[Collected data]
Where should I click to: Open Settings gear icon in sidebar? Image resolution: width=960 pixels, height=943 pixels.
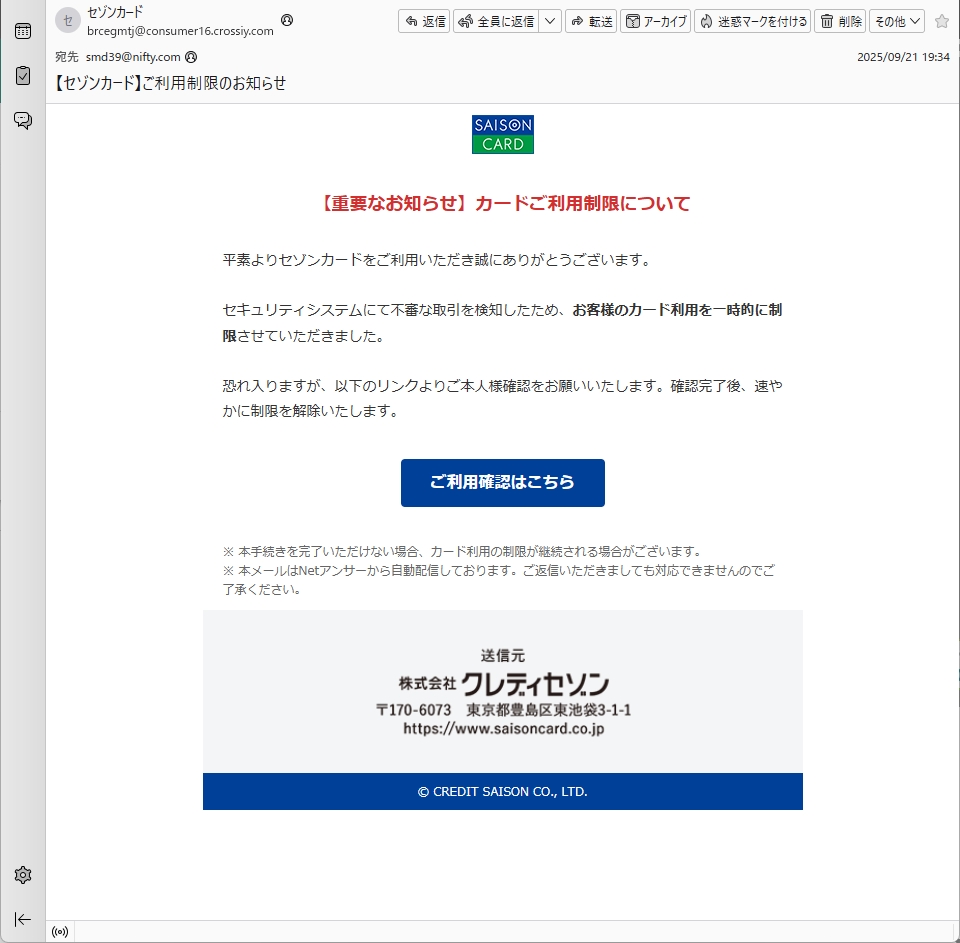23,875
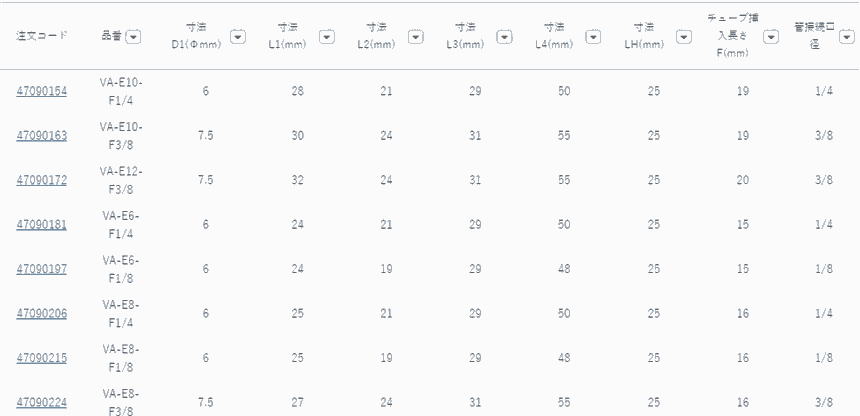The width and height of the screenshot is (860, 416).
Task: Click the 注文コード column header
Action: click(42, 36)
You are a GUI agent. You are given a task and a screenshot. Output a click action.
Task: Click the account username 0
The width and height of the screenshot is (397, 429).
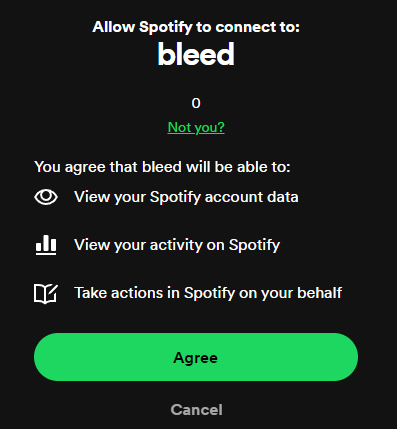196,103
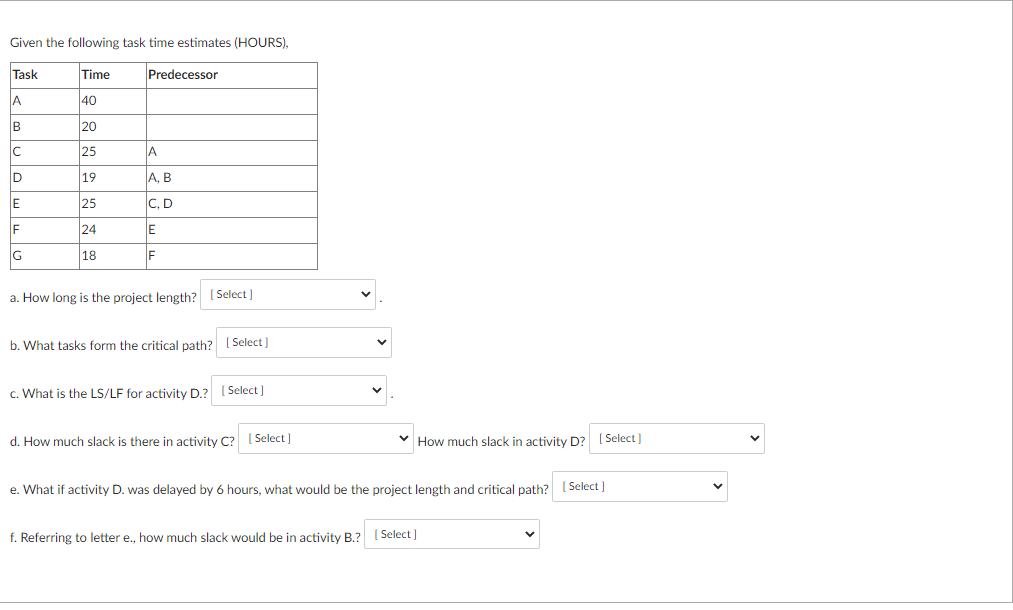Open the critical path tasks dropdown
This screenshot has width=1013, height=610.
tap(303, 342)
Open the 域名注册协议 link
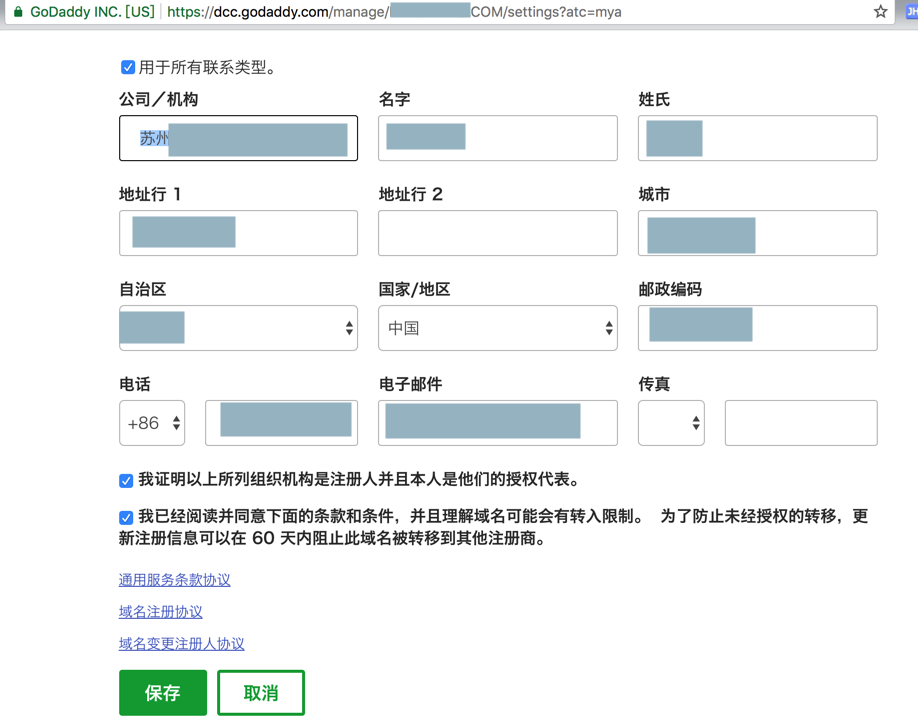The width and height of the screenshot is (918, 721). [161, 612]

▸ The problem
What you give back must match the lines from the start of the records through the line that contains "You are a GUI", exactly, with the pictures left out.

▸ Exercise response
Where should I click to: Open Settings gear icon in sidebar? Image resolution: width=960 pixels, height=943 pixels.
23,875
The width and height of the screenshot is (860, 416).
Task: Click the 注文コード column header
Action: click(42, 36)
You are a GUI agent. You are given a task and a screenshot. Output a click action.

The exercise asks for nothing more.